Das Ganze gipfelt dann in der Ansicht, „Radioaktivität für unsere Transformation nützen“ zu können, wobei das „alles seinen Sinn, sein Gutes“ habe, „je mehr unsere Körper strahlen, radio-aktiv werden, z.B. durch Radioaktivität, die den Atomkraftwerken entweicht, oder durch die jetzt mehr und mehr ungefilterte Strahlung der Sonne, desto mehr wird unsere Fähigkeit erhöht, UFOs wahrzunehmen, die gleichzeitig der Erde immer näher kommen“, um uns im kritischen Moment zu helfen.

Wem nützt also die anerkannte New Age-Meinung, „AKWs und hungernde Kinder in der Dritten Welt seien letztendlich von Gott gesandt“ und „demonstrieren tun doch nur die, die ihre Aggressionen nicht anders ausleben können“?

Die Antwort sollte zumindest für diejenigen klar sein, die ihren Hausverstand noch nicht an den esoterischen Nagel gehängt haben.

Mitverantwortung ade

Bleibt zu hoffen, daß nicht alle „kritischen Positionen verhallen müssen, weil sie eben von jenen stammen, die nicht dazugehören, dazugehören zu den Eingeweihten, die sich untereinander verstehen“, wie dies der Berliner Psychiater Günter Niklewski bei seinem Vortrag in Wien formulierte. Er erläuterte damit seine These vom „New Age als Theorie der Einweihung“. Niklewski mutmaßte, New Age-Praktiken dienten mehr dazu, unbewußte Inhalte abzuwehren, als diese wirklich zuzulassen.

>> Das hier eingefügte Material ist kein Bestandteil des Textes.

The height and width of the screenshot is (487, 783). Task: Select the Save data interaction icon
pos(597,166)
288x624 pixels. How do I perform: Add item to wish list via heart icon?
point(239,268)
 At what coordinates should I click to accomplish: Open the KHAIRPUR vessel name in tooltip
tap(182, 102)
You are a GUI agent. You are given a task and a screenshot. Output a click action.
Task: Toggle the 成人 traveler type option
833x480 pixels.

Mehr noch als das Delegieren jeglicher politischer Mitverantwortung an die selbstregulierenden Kräfte des Kosmos und die Rechtfertigung jeglichen persönlichen und kollektiven Leides mittels Karma und Wiedergeburt beunruhigt die Parallelität von faschistischer Ideologie und jener des New Age sowie das weitgehende Ignorieren der New Age-Problematik durch die sogenannte „Rest-Linke“ und fortschrittliche grün-alternative Kräfte. Ausnahmen bilden die beiden Autoren Gugenberger und Schweidlenka, die auf die Zusammenhänge in „Mutter Erde, Magie und Politik“ und „Altes blüht aus den Ruinen“ hinweisen.

Braune Wurzeln

Unerwähnt blieb bis jetzt sowohl in der New Age- als auch in der kritischen Literatur, wer eigentlich den Begriff „Ganzheitlichkeit“ und „Holismus“ geprägt hat. In jedem x-beliebigen Lexikon sind da Namen wie J. C. Smuts, J. S. Haldane, A. Meyer-Abich, E. Dacque und der zu den ideologischen Wegbereitern des Faschismus zählende Wiener O.
Spann, der Ständestaattheoretiker, zu finden.

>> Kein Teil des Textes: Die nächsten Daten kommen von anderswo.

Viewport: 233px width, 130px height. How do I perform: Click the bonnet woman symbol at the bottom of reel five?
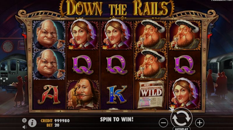click(185, 93)
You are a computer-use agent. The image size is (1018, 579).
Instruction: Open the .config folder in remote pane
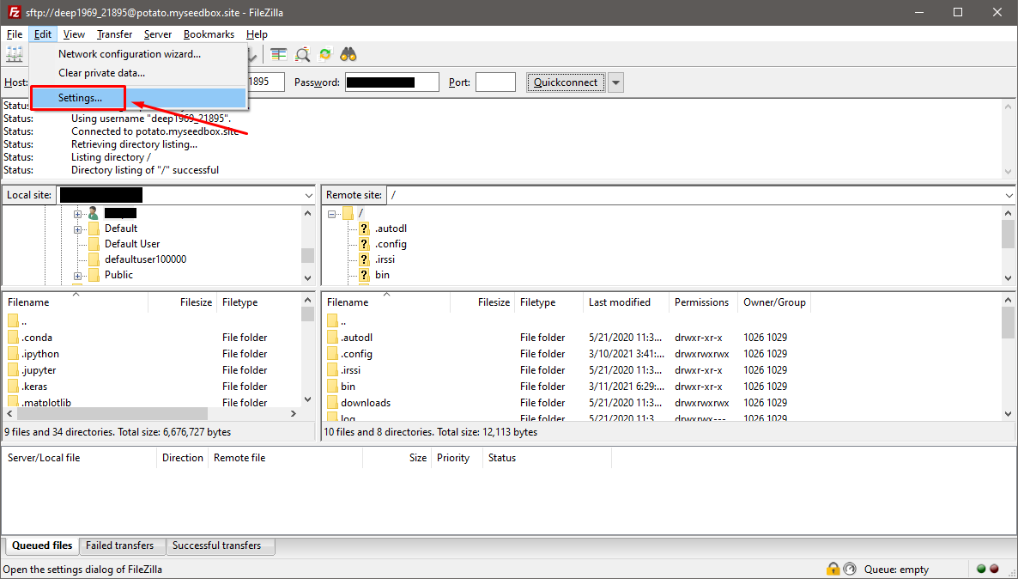tap(357, 353)
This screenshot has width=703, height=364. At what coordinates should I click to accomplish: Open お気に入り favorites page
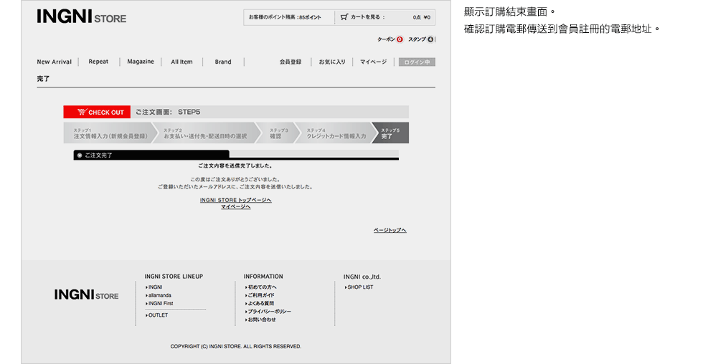332,62
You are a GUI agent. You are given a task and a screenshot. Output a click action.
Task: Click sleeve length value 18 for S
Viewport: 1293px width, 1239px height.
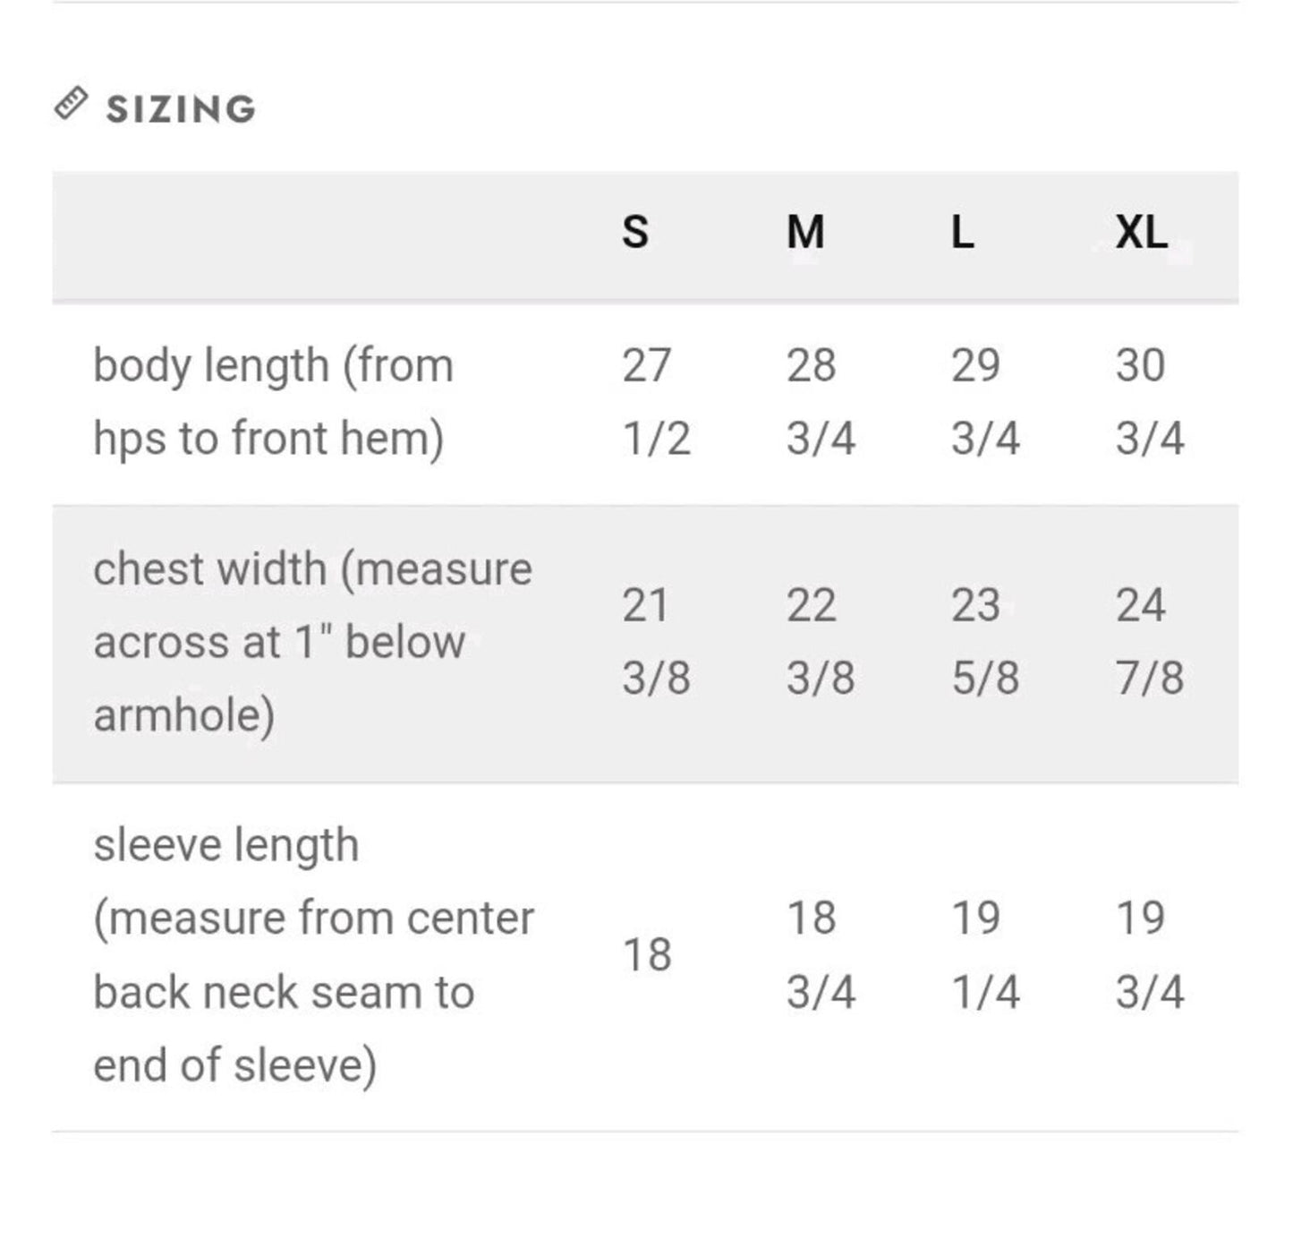[647, 955]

Ein Blick in die Literatur dieser Herren kann die Ähnlichkeit von Inhalt und Diktion mit der New Age-Literatur kaum übersehen. Ganz im Gegenteil, das Vorwort zum Buch „Die holistische Welt“ des südafrikanischen Kolonialisten und Rassisten J. C. Smuts ähnelt in frappanter Weise den Aussagen Capras!

Es sei noch erwähnt, daß etwa ein Hubertus Mynarek — ein New Age-Vordenker des weit rechten Lagers — sich 1989 in seinem Buch „Die Vernunft des Universums“ vor allem auf Capras Thesen stützt.

Weitgehend totgeschwiegen wird auch die Tatsache, daß es in der Zwischenkriegszeit eine breite esoterische Bewegung gab, die den heutigen New Age-Tendenzen nicht unähnlich war. Diese esoterische Bewegung hat den Aufstieg der NSDAP wesentlich mitgetragen.

Die Zerstörung der Vernunft war eine conditio sine qua non für den Sieg des für den Faschismus charakteristischen Irrationalismus. Aus der von präfaschistisch-esoterisch-rationalistischen Denkern erträumten Entindustrialisierung und Zurückführung des Reiches zur Natur wurde, wie wir wissen, nichts. Im Gegenteil, nach der Zerstörung der Vernunft folgte jene der Menschen und der der Natur durch eine industrialistische Mordlogik.